**TRECHO SELECIONADO:**
▬▬▬

Acordo histórico entre Meta e procuradores de 47 estados e vários distritos dá à empresa uma oportunidade rara: se apresentar como líder em proteção a adolescentes enquanto pressiona rivais a adotarem as mesmas regras.
O pacote inclui até US$17,1 bilhões no total — com pelo menos US$12 bilhões garantidos aos estados se um juiz aprovar o acordo — e uma parcela multibilionária condicionada a mudanças de terceiros nomeados no documento, como Snap, TikTok e YouTube.
Como o acordo tenta arrastar concorrentes para o mesmo padrão
O texto do acordo identifica três “Core Industry Members”: Snap, TikTok e YouTube. Parte do pagamento adicional só será ativada se esses serviços implementarem limites parecidos com os que a Meta aceitou, como limites diários de uso e desativação de notificações noturnas por padrão.

▬▬▬

[Entradas do conjunto de dados]
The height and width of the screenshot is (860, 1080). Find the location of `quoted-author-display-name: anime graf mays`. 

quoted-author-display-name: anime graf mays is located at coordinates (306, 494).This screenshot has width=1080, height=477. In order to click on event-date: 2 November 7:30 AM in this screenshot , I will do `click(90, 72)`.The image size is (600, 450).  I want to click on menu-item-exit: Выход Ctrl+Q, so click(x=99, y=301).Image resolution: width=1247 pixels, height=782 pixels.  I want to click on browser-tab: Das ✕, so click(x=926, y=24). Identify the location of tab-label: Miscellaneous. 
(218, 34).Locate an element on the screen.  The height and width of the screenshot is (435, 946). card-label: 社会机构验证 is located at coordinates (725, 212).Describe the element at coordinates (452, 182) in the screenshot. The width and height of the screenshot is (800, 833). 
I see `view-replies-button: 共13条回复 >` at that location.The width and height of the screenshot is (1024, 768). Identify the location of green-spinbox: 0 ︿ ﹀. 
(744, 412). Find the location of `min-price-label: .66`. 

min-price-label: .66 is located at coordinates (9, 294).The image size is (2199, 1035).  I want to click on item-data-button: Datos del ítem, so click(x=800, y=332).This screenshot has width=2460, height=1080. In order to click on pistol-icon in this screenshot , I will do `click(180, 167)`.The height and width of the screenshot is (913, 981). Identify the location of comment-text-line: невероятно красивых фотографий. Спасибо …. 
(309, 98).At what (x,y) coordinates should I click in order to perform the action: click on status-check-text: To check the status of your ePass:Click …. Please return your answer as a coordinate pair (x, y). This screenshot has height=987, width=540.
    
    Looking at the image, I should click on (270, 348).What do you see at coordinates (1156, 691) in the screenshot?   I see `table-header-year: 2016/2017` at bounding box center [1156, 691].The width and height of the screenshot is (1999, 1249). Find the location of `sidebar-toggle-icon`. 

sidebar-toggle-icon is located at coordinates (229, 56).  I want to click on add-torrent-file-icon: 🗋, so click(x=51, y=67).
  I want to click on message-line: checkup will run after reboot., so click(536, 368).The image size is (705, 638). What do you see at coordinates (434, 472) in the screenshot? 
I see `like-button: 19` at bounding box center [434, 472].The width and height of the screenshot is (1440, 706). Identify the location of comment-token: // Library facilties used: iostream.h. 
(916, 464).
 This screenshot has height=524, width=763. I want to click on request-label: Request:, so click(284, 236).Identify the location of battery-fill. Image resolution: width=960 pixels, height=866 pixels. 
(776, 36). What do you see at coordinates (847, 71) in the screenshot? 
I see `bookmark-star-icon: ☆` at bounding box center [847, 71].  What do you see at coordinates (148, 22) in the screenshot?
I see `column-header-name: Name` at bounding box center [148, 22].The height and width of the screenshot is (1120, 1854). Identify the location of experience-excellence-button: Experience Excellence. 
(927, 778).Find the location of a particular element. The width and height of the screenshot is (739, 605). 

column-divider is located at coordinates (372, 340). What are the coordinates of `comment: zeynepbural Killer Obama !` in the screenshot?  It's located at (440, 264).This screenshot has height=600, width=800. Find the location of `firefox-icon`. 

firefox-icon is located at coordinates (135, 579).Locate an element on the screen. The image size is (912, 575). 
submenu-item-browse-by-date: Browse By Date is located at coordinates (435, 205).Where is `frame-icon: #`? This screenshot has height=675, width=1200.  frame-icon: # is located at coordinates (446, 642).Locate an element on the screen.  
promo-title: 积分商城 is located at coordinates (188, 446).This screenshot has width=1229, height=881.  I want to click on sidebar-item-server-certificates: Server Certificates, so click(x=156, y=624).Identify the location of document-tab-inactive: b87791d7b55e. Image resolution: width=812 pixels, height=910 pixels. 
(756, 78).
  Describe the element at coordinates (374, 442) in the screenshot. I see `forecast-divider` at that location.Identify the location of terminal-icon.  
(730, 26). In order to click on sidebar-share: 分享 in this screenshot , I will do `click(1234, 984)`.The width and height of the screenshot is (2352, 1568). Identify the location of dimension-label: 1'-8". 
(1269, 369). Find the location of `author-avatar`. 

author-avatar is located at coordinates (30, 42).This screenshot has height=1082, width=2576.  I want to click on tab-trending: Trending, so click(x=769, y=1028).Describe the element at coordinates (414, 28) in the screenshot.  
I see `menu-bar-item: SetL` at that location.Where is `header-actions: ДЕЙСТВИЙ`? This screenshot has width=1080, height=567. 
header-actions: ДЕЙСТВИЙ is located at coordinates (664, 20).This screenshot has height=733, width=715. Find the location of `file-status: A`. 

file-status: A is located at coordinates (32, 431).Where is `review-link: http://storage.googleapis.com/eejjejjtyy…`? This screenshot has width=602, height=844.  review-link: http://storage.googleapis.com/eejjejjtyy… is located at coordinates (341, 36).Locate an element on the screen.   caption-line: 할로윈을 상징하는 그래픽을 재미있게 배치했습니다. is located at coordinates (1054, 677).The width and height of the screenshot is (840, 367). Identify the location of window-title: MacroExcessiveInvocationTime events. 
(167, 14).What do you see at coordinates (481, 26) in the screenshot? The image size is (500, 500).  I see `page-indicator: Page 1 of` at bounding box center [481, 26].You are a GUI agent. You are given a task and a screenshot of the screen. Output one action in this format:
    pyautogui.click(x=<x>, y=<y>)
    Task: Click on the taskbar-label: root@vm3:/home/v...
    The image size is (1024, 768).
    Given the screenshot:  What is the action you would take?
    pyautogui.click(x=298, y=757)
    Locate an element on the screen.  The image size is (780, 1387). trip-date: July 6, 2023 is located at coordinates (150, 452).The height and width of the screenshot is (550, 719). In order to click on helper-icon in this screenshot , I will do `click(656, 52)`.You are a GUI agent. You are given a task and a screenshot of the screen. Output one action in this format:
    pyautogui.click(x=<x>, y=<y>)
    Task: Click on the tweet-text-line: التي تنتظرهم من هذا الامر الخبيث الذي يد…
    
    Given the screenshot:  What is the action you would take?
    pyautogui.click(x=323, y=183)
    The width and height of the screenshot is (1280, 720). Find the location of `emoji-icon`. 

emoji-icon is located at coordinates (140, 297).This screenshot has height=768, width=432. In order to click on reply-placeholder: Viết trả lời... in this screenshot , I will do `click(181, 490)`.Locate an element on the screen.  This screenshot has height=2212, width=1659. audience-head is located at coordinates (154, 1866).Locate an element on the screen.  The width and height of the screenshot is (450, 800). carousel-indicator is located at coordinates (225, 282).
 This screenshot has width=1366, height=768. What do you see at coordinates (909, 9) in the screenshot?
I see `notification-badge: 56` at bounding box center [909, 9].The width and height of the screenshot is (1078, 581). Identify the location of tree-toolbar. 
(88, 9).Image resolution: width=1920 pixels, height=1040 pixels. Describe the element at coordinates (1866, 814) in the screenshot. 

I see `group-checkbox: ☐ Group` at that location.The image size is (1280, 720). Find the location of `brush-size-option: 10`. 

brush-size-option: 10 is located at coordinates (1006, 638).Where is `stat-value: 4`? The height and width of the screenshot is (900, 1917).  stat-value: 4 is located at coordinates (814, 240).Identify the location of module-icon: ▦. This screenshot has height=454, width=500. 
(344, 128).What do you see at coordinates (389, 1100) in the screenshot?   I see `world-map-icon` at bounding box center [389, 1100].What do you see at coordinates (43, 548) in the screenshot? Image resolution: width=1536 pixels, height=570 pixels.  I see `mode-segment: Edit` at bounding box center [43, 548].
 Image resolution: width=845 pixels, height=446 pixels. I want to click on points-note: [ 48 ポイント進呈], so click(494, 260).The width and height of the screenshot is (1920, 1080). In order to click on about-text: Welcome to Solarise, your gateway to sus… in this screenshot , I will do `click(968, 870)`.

▬▬▬

**VERIFIQUE SUA COMPREENSÃO:**
[A] Liste os serviços que o trecho sobre o acordo entre a Meta e os procuradores estaduais identifica como "Core Industry Members".
[B] Dê continuidade ao trecho sobre o acordo entre a Meta e os procuradores estaduais a partir da última frase apresentada.

**RESPOSTAS POR ITEM:**
[A] Snap, TikTok e YouTube.

[B]
Além disso, para que toda a contingência financeira seja paga, TikTok e YouTube — descritos no acordo como empresas que geram mais de US$10 bilhões de lucro anual — teriam de fechar acordos com os estados num patamar pelo menos equivalente ao pagamento contingente de US$5,3 bilhões da Meta, com metade dos fundos restantes vinculada ao pagamento do YouTube e a outra metade ao do TikTok, segundo a própria Meta.
O que Meta ganha com a estratégia
A Meta já colocou a negociação em destaque público: além de uma carta aberta, a empresa divulgou anúncios em páginas inteiras do The New York Times, Los Angeles Times e Washington Post defendendo a necessidade de ações conjuntas. "We want to ensure teens benefit from this new industry standard, but we cannot do it alone," diz a carta aberta citada no acordo.
O efeito prático seria duplo: impor restrições às suas próprias plataformas e reduzir o risco de usuários jovens migrarem para concorrentes sem limites semelhantes, equilibrando assim as desvantagens competitivas que surgiriam apenas para o lado da Meta.
Idade, verificações e próximos passos
O acordo também menciona que o quadro de verificação de idade da Meta incorporará "sinais confiáveis de idade compartilhados com a Meta por sistemas operacionais e lojas de apps operados pela Apple e Google", o que pode fortalecer o papel dessas empresas como gatekeepers de idade.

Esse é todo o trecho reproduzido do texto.